Man betrat zuerst einen kleinen Vorbau, der als Garderobe diente. Gerade bei Regen und im Winter war es ganz angenehm, sich dort der Jacken und Schuhe zu entledigen, schleppte man so doch nicht jeden Dreck ins Haus. Nach der Wohnungstür kam zur einen Seite die Küche, zur anderen das Bad. Der Flur war nicht wirklich groß und schon stand man im gemütlichen Wohn- und Esszimmer, welches sogar einen alten, gemauerten Kamin besaß. Von dort kam man auf die Terrasse und in den kleinen Garten, der zum Haus gehörte.
Da der Wind kräftig ums Haus pfiff, kontrollierte ich mit einem Blick schnell die Terrasse. Tisch und Stühle hatte ich schon vor einigen Tagen zusammengestellt und es schien alles windsicher zu sein.
Obwohl es erst Ende August war, dunkelte es heute recht früh beziehungsweise war den ganzen Tag nicht so recht hell geworden. Während ich das Rollo der Terrassentür herunterließ, betrachtete ich durch die große Wohnzimmerscheibe die beiden Nachbargrundstücke. Alles dunkel, auch dort waren die Touristen bereits abgereist. Eigentlich hatten sie bis Sonntag gebucht und heute war ja erst Freitag. Noch war zwar Saison, aber dass ich in den kühleren Monaten kaum Nachbarn hatte, war das Einzige, woran ich mich noch nicht so recht gewöhnen konnte. Es gab in dieser Ferienhaussiedlung am Meer zwar einige Bewohner, aber leider nicht in meiner direkten Nachbarschaft. Maren war die nächste – aber immer noch so weit weg, dass sie mich nicht hören würde, wenn ich schreien sollte.

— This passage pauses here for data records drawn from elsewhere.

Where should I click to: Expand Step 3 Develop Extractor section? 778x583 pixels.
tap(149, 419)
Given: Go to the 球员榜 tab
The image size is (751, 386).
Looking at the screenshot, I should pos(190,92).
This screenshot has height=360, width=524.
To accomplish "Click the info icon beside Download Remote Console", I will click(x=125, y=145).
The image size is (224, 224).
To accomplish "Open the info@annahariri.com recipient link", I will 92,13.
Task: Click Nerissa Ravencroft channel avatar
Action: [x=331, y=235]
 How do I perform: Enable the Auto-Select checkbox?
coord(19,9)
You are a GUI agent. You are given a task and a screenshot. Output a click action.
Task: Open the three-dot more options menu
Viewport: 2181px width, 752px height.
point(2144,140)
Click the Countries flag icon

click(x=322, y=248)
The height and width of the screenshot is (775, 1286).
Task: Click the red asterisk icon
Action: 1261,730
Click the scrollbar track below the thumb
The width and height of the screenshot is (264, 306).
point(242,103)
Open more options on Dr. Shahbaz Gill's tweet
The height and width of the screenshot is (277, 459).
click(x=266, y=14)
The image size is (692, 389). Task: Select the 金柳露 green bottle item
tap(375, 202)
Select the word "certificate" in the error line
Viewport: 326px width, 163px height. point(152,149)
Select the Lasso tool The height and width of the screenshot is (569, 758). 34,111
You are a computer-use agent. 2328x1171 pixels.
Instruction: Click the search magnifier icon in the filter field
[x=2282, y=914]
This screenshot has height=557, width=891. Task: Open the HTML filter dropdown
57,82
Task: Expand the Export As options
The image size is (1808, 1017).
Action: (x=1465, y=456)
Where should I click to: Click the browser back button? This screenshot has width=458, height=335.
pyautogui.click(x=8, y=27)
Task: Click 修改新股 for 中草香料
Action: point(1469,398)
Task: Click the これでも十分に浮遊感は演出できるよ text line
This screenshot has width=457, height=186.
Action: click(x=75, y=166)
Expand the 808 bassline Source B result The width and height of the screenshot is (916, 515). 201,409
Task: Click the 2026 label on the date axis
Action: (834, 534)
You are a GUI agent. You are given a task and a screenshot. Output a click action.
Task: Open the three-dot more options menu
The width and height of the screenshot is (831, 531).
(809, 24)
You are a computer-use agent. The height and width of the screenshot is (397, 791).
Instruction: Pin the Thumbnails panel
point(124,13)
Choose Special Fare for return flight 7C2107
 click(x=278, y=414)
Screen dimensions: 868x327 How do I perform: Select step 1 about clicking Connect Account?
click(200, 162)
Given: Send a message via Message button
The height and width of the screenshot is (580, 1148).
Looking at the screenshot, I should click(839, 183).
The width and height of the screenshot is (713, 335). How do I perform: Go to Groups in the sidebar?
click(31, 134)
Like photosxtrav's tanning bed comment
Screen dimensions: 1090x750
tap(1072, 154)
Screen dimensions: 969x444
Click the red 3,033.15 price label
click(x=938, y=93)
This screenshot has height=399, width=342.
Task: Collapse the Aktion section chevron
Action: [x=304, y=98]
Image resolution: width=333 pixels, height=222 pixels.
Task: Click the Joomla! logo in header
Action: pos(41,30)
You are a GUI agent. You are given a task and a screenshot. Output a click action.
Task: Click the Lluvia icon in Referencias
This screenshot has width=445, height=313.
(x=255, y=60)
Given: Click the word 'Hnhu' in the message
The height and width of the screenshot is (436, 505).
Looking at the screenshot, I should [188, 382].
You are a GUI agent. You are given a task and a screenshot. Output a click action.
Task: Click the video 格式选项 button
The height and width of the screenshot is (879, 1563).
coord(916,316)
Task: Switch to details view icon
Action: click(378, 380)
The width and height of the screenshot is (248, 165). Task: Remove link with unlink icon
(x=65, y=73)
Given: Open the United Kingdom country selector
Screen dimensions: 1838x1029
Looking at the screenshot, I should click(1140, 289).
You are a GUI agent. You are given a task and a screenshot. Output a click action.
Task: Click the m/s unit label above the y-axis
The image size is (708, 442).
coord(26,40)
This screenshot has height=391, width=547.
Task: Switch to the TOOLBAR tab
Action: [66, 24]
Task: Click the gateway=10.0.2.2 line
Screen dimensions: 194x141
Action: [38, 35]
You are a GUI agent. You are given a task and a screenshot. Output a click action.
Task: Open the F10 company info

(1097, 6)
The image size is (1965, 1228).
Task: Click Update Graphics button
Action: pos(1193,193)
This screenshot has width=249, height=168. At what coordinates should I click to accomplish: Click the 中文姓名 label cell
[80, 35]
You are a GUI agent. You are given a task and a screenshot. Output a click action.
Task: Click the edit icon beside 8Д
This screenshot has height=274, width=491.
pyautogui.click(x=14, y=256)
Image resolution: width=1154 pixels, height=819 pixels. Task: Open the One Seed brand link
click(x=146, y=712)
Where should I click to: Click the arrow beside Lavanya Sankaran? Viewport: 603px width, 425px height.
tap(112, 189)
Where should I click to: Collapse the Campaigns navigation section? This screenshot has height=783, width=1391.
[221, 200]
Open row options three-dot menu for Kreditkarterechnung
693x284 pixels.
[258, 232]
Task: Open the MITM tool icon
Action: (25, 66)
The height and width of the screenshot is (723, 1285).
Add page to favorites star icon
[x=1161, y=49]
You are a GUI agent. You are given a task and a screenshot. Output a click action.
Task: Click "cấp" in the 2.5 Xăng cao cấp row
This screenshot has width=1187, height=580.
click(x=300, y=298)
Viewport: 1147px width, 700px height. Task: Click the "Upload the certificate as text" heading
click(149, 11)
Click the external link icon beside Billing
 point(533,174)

Ich mochte dieses Haus, aber diese doch sehr enge und steile Treppe ins Dachgeschoss war nicht mein Ding. Oben gab es zwei kleinere Räume. Einen mit einem Doppelbett und Schrank und einen, in dem ursprünglich zwei Einzelbetten standen. Ich hatte nach meinem Einzug eines der Einzelbetten rausgeschafft und dort ein Näh- und Bastelzimmer eingerichtet. Und falls mal jemand zu Besuch kam, hatte ich dort noch das andere Bett als Gästebett. Zwischen den beiden Zimmern war ursprünglich ein großer Einbaukleiderschrank gewesen. Nachdem ich dann dort eingezogen war, hatte das ältere Ehepaar den Vorschlag gemacht, diesen dort aus- und dafür eine Minitoilette einzubauen. Ich war damals von dieser Idee begeistert gewesen und war es noch immer, denn wenn ich im Halbschlaf diese steile Treppe hinab müsste, würde ich jedes Mal hellwach werden.
Meine Lieblingsschlabberhose auf dem Stuhl neben meinem Bett lachte mich geradezu an, als ich ins Schlafzimmer kam, und so schlüpfte ich erst mal in meine Hausklamotten. Vom Schreibtisch schnappte ich mir meinen Laptop und machte es mir, nachdem ich mir noch schnell meinen Lieblingstee - Roibusch-Vanille - aufgegossen hatte, mit diesem und meiner Kuscheldecke auf der Couch gemütlich. Endlich Beine hochlegen! Es dauerte gar nicht lange und ich war vor dem laufenden Fernseher eingenickt.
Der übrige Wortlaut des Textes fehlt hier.